“Yellow vests” “EN ISO 20471” are the name of the safety vest worldwide. In France, she now inherits the revolutionary symbolism.
It was supposed to unite France’s revolutionaries. The Cap of Jacob was once a great idea, it was the hallmark of the Robespierre followers, the sans-culottes, the fighting workers and the petty bourgeoisie. The Jacobean cap stood for freedom, brotherhood, but above all for the equality of the revolutionaries. At the same time, the so-called Phrygian cap was a great symbolic misunderstanding: the barricade fighters put the headgear on their angry head in the historical mistaken belief that it was already carried by freed slaves in antiquity. This is not true, because they had the felt cut on the vertex. The “Phrygian cap” was actually a tanned bull scrotum that was supposed to give the antique bear the power of a bull.
Revolutionary mood reigns in France these days. The fashion, however, has changed. At present, the “yellow vests” are fighting on the Champs-Élysées and throughout the Republic against the increase in petrol taxes and the state, as Emmanuel Macron imagines. Cheap vests as a symbol of rebellion against the tightened suit policy of Macron’s “En Marche” movement. Not a blue-white-red democracy movement, but a neon-glowing exclamation point that should unite communists and nationalists with the French rogue.

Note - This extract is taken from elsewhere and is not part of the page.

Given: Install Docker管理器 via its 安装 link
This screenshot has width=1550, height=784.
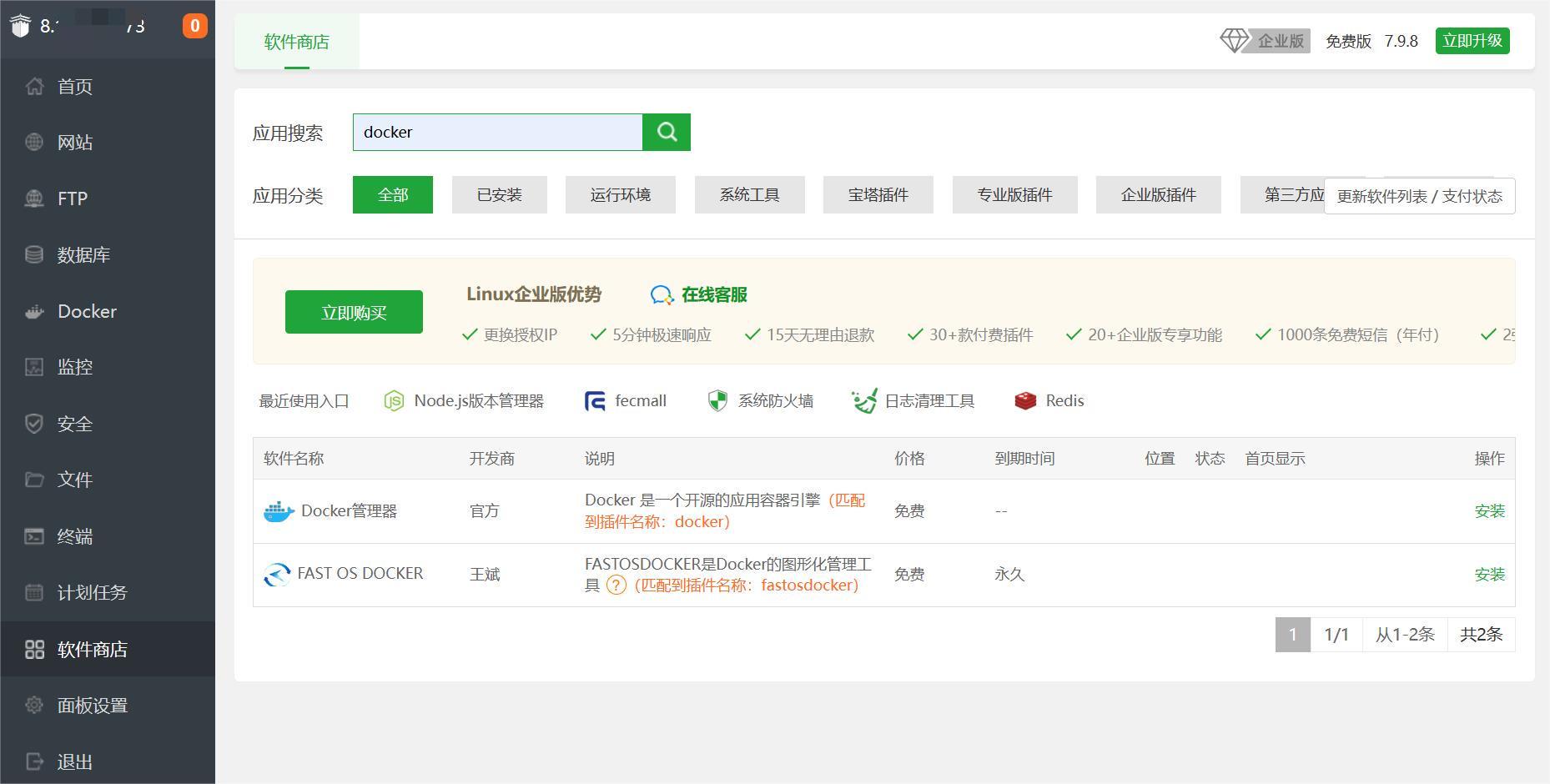Looking at the screenshot, I should 1490,510.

After all, the brief history of the warning vest tells pretty much the opposite of disobedience, revolution, and insurrection. It was invented to protect, not to cause chaos. It was intended to secure airport staff, truck drivers, hunters, and construction workers with increased visibility. In addition, folders of all kinds are equipped with the “yellow vest” to organize the public mess with a hard hand. At some point, the safety vest was then the accessory of dutiful helicopter parents: no kindergarten trip without apple slices and big yellow jackets. The strange species of radical cyclists wear safety vests so naturally over the Jack jacket as the plastic-helmet-protected bicycle helmet on their head and the neon yellow trouser-straps around the shins. There’s nothing more spiteful than safety vests – at most garden gnomes (who – why actually? – get along largely without yellow vests).

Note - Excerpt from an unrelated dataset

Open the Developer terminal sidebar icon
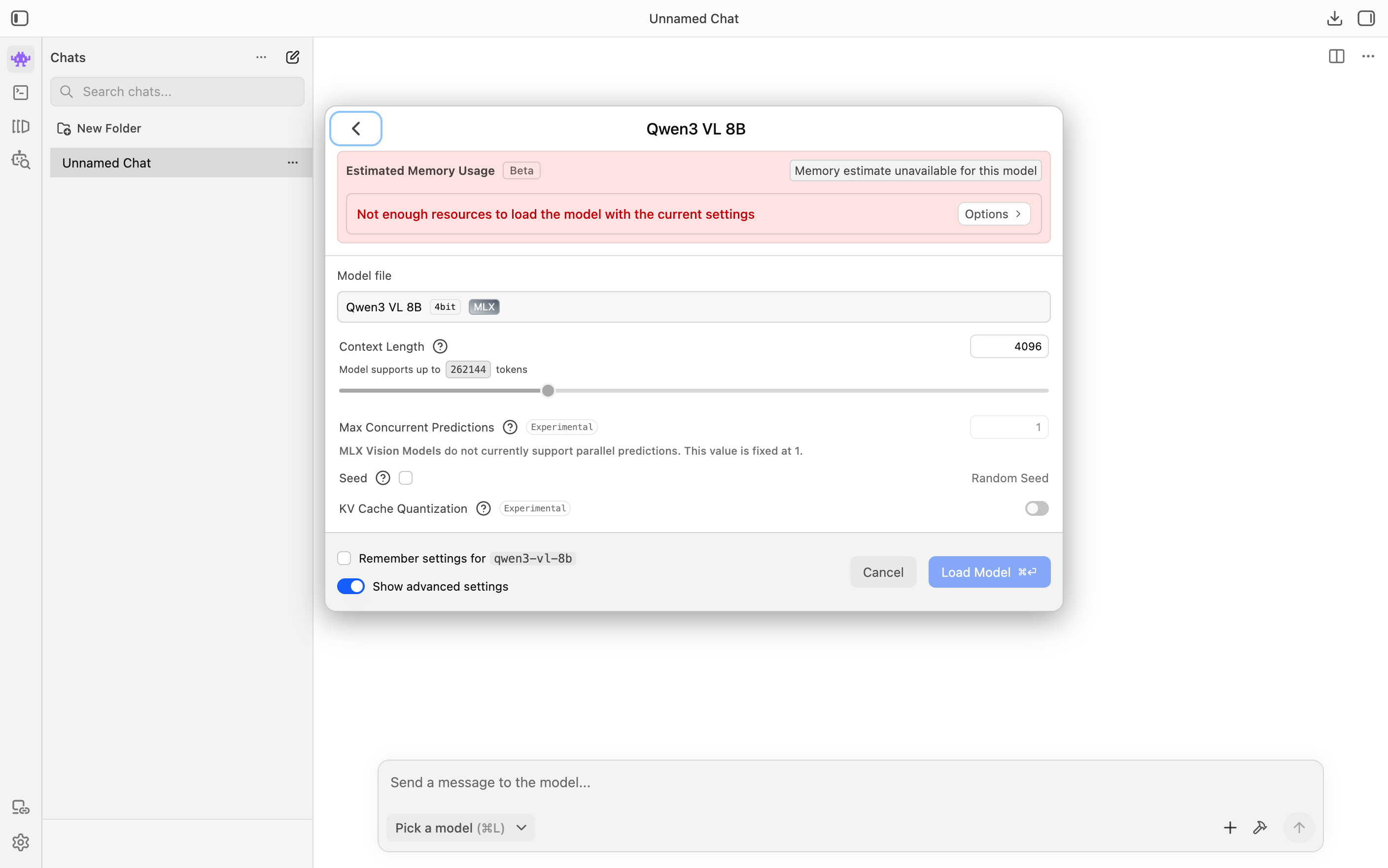Image resolution: width=1388 pixels, height=868 pixels. 21,93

It was the English who eventually developed safety vests for chickens (in models neon yellow, pink and blue) and successfully exported them. The EU understood less fun. It has bureaucratically buttoned and unified the “yellow vest”: as part of the harmonization of Member States’ legislation on personal protective equipment, a standard for safety vests has been introduced, which is entitled EN ISO 20471. Since then, it has been necessary to carry “warning reflective clothing” in cars, which comply with implementation instructions of DGUV regulation 70, which refers to DIN EN 471 and certain requirements of the latter. ” Ironically, this globally standardized garment should now stand for a new French Revolution? Burning cars instead of protection for drivers? Disarray and uprising instead of clothes for folders? Coup d’état in mantle an EU standard? The state-obligatory clothes for the fight for freedom? Is this the second time in the history of France that this is a fashionable error of the revolutionaries? Are the “yellow vest” the Phrygian scrotums of our time? And is it in France really a neon revolution according to DIN standard?
It’s not that easy. Probably no other garment is present in as many households as the safety vest. It belongs in every car like the toilet paper on a toilet. The safety vest is the accessory that unites a people in truth. An affront to Yves Saint Laurent, Jean Paul Gautier and Karl Lagerfeld, the latter would probably claim that anyone wearing a warning vest, has long lost control of his life. The safety vest with reflective tape is as practical-rational as the guillotine and the cheapest and most socially acceptable uniform (the four-pack is available from 10.99 Euros). It symbolizes the history of the working class and at the same time embodies the people subjugated in the name of security. And most importantly: The common safety vest screams continuously, day and night, in neon-shrill clarity: “Look at me! Do not forget me!”
Incidentally, in her old paintings, the revolutionary icon of France, the Marianne, proudly wears a Jacobean cap as she storms over burning barricades. The German Michel, on the other hand, was quickly given a similar, but completely differently connoted head covering by the French: with a sleepyhead. As a symbol of having lost the revolution. While the Jacobean cap has brought it into the democratic fashion of the United States, the sleepyhead still adorns mainly the garden gnomes in German front gardens.
Ultimately, little has changed in Europe since the first French Revolution. While the Parisians with the warning vest storm the streets, the Germans drive model EN ISO 20471 dutifully in the trunk around. And if they bring it out, then to be visible in the winter darkness.